Pixel coordinate grounding data:
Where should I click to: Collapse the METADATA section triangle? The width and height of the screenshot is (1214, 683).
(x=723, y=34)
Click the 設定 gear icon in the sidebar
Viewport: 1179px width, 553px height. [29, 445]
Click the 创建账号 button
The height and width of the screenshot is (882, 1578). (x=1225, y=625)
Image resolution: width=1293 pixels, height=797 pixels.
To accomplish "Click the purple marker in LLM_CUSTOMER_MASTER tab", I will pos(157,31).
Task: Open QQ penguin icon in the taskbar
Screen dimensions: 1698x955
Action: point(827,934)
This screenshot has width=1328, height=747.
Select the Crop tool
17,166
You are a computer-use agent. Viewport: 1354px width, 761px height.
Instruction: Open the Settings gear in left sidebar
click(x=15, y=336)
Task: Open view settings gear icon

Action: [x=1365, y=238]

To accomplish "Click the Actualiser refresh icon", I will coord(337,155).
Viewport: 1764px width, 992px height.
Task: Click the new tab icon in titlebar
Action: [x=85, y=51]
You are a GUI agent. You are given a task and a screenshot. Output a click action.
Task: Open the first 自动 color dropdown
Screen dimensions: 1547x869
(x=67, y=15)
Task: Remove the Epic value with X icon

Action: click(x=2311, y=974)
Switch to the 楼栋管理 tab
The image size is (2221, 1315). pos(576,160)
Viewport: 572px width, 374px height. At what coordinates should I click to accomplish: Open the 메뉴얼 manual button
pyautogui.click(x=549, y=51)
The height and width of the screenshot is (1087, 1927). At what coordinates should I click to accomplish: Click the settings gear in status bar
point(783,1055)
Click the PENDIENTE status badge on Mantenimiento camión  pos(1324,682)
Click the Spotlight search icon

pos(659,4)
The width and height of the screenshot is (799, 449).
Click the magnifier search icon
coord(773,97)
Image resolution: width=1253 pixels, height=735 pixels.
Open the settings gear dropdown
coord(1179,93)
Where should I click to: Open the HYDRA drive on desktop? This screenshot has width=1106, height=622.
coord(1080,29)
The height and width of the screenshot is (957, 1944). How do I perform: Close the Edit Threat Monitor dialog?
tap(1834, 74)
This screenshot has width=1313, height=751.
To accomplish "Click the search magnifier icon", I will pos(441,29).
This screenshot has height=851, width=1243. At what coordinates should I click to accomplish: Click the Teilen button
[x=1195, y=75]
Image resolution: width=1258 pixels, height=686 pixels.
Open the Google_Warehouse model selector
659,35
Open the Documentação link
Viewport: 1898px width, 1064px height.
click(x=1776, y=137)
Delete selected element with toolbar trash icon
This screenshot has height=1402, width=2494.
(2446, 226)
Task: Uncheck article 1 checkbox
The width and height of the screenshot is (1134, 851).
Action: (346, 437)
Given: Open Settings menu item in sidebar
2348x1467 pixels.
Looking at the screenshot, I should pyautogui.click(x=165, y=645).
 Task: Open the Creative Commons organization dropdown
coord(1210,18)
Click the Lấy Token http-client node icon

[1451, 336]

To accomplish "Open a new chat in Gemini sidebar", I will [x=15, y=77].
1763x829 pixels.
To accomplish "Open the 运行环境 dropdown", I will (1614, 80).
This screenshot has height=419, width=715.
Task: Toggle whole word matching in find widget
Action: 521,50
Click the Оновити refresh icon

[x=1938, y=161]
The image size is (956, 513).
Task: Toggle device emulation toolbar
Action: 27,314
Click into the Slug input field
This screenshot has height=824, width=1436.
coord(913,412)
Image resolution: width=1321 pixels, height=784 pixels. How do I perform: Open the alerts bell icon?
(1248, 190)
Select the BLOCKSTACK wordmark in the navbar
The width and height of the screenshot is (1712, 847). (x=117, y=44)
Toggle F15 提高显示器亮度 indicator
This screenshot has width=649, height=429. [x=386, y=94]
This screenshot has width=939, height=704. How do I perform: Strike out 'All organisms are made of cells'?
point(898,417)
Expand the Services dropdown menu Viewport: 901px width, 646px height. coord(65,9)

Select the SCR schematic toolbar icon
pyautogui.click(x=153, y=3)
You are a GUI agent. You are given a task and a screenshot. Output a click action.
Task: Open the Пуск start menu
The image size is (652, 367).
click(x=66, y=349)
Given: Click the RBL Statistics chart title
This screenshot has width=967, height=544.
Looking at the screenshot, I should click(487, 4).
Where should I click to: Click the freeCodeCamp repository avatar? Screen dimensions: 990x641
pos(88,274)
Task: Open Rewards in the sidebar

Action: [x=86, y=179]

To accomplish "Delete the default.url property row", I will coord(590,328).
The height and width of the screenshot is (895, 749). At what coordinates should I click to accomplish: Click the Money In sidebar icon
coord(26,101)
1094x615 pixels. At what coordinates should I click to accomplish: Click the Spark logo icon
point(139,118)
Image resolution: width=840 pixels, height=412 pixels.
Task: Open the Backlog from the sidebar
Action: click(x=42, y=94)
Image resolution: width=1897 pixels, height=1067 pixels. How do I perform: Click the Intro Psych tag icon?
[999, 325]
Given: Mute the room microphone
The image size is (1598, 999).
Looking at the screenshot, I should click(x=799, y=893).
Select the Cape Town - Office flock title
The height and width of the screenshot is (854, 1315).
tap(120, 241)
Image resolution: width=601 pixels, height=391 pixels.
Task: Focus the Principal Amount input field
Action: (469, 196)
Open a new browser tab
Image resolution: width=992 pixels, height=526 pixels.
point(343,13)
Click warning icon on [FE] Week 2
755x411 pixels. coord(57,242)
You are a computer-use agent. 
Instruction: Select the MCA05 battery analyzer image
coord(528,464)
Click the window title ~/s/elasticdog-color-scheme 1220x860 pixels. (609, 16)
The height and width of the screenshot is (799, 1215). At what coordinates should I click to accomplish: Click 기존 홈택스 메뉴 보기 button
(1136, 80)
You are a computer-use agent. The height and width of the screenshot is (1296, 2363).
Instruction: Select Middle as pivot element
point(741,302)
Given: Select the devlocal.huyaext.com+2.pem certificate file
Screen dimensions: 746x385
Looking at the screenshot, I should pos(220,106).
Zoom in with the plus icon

*WHAT YOU SHOULD DO*
Write the data out again. Match it word for word.

*ANSWER FOR THE TASK*
Where should I click to: Collapse the METADATA section triangle? The width and height of the screenshot is (1214, 683).
(x=723, y=34)
Click the 設定 gear icon in the sidebar
Viewport: 1179px width, 553px height. [29, 445]
Click the 创建账号 button
The height and width of the screenshot is (882, 1578). (x=1225, y=625)
Image resolution: width=1293 pixels, height=797 pixels.
To accomplish "Click the purple marker in LLM_CUSTOMER_MASTER tab", I will pos(157,31).
Task: Open QQ penguin icon in the taskbar
Screen dimensions: 1698x955
Action: point(827,934)
This screenshot has width=1328, height=747.
Select the Crop tool
17,166
You are a computer-use agent. Viewport: 1354px width, 761px height.
Instruction: Open the Settings gear in left sidebar
click(x=15, y=336)
Task: Open view settings gear icon

Action: [x=1365, y=238]

To accomplish "Click the Actualiser refresh icon", I will coord(337,155).
Viewport: 1764px width, 992px height.
Task: Click the new tab icon in titlebar
Action: [x=85, y=51]
You are a GUI agent. You are given a task and a screenshot. Output a click action.
Task: Open the first 自动 color dropdown
Screen dimensions: 1547x869
(x=67, y=15)
Task: Remove the Epic value with X icon

Action: click(x=2311, y=974)
Switch to the 楼栋管理 tab
The image size is (2221, 1315). pos(576,160)
Viewport: 572px width, 374px height. At what coordinates should I click to accomplish: Open the 메뉴얼 manual button
pyautogui.click(x=549, y=51)
The height and width of the screenshot is (1087, 1927). At what coordinates should I click to accomplish: Click the settings gear in status bar
point(783,1055)
Click the PENDIENTE status badge on Mantenimiento camión  pos(1324,682)
Click the Spotlight search icon

pos(659,4)
The width and height of the screenshot is (799, 449).
Click the magnifier search icon
coord(773,97)
Image resolution: width=1253 pixels, height=735 pixels.
Open the settings gear dropdown
coord(1179,93)
Where should I click to: Open the HYDRA drive on desktop? This screenshot has width=1106, height=622.
coord(1080,29)
The height and width of the screenshot is (957, 1944). How do I perform: Close the Edit Threat Monitor dialog?
tap(1834, 74)
This screenshot has width=1313, height=751.
To accomplish "Click the search magnifier icon", I will pos(441,29).
This screenshot has height=851, width=1243. At what coordinates should I click to accomplish: Click the Teilen button
[x=1195, y=75]
Image resolution: width=1258 pixels, height=686 pixels.
Open the Google_Warehouse model selector
659,35
Open the Documentação link
Viewport: 1898px width, 1064px height.
click(x=1776, y=137)
Delete selected element with toolbar trash icon
This screenshot has height=1402, width=2494.
(2446, 226)
Task: Uncheck article 1 checkbox
The width and height of the screenshot is (1134, 851).
Action: (346, 437)
Given: Open Settings menu item in sidebar
2348x1467 pixels.
Looking at the screenshot, I should pyautogui.click(x=165, y=645).
 Task: Open the Creative Commons organization dropdown
coord(1210,18)
Click the Lấy Token http-client node icon

[1451, 336]

To accomplish "Open a new chat in Gemini sidebar", I will [x=15, y=77].
1763x829 pixels.
To accomplish "Open the 运行环境 dropdown", I will (1614, 80).
This screenshot has height=419, width=715.
Task: Toggle whole word matching in find widget
Action: 521,50
Click the Оновити refresh icon

[x=1938, y=161]
The image size is (956, 513).
Task: Toggle device emulation toolbar
Action: 27,314
Click into the Slug input field
This screenshot has height=824, width=1436.
coord(913,412)
Image resolution: width=1321 pixels, height=784 pixels. How do I perform: Open the alerts bell icon?
(1248, 190)
Select the BLOCKSTACK wordmark in the navbar
The width and height of the screenshot is (1712, 847). (x=117, y=44)
Toggle F15 提高显示器亮度 indicator
This screenshot has width=649, height=429. [x=386, y=94]
This screenshot has width=939, height=704. How do I perform: Strike out 'All organisms are made of cells'?
point(898,417)
Expand the Services dropdown menu Viewport: 901px width, 646px height. coord(65,9)

Select the SCR schematic toolbar icon
pyautogui.click(x=153, y=3)
You are a GUI agent. You are given a task and a screenshot. Output a click action.
Task: Open the Пуск start menu
The image size is (652, 367).
click(x=66, y=349)
Given: Click the RBL Statistics chart title
This screenshot has width=967, height=544.
Looking at the screenshot, I should click(487, 4).
Where should I click to: Click the freeCodeCamp repository avatar? Screen dimensions: 990x641
pos(88,274)
Task: Open Rewards in the sidebar

Action: [x=86, y=179]

To accomplish "Delete the default.url property row", I will coord(590,328).
The height and width of the screenshot is (895, 749). At what coordinates should I click to accomplish: Click the Money In sidebar icon
coord(26,101)
1094x615 pixels. At what coordinates should I click to accomplish: Click the Spark logo icon
point(139,118)
Image resolution: width=840 pixels, height=412 pixels.
Task: Open the Backlog from the sidebar
Action: click(x=42, y=94)
Image resolution: width=1897 pixels, height=1067 pixels. How do I perform: Click the Intro Psych tag icon?
[999, 325]
Given: Mute the room microphone
The image size is (1598, 999).
Looking at the screenshot, I should click(x=799, y=893).
Select the Cape Town - Office flock title
The height and width of the screenshot is (854, 1315).
tap(120, 241)
Image resolution: width=601 pixels, height=391 pixels.
Task: Focus the Principal Amount input field
Action: (469, 196)
Open a new browser tab
Image resolution: width=992 pixels, height=526 pixels.
point(343,13)
Click warning icon on [FE] Week 2
755x411 pixels. coord(57,242)
You are a computer-use agent. 
Instruction: Select the MCA05 battery analyzer image
coord(528,464)
Click the window title ~/s/elasticdog-color-scheme 1220x860 pixels. (609, 16)
The height and width of the screenshot is (799, 1215). At what coordinates should I click to accomplish: Click 기존 홈택스 메뉴 보기 button
(1136, 80)
You are a computer-use agent. The height and width of the screenshot is (1296, 2363).
Instruction: Select Middle as pivot element
point(741,302)
Given: Select the devlocal.huyaext.com+2.pem certificate file
Screen dimensions: 746x385
Looking at the screenshot, I should pos(220,106).
Zoom in with the plus icon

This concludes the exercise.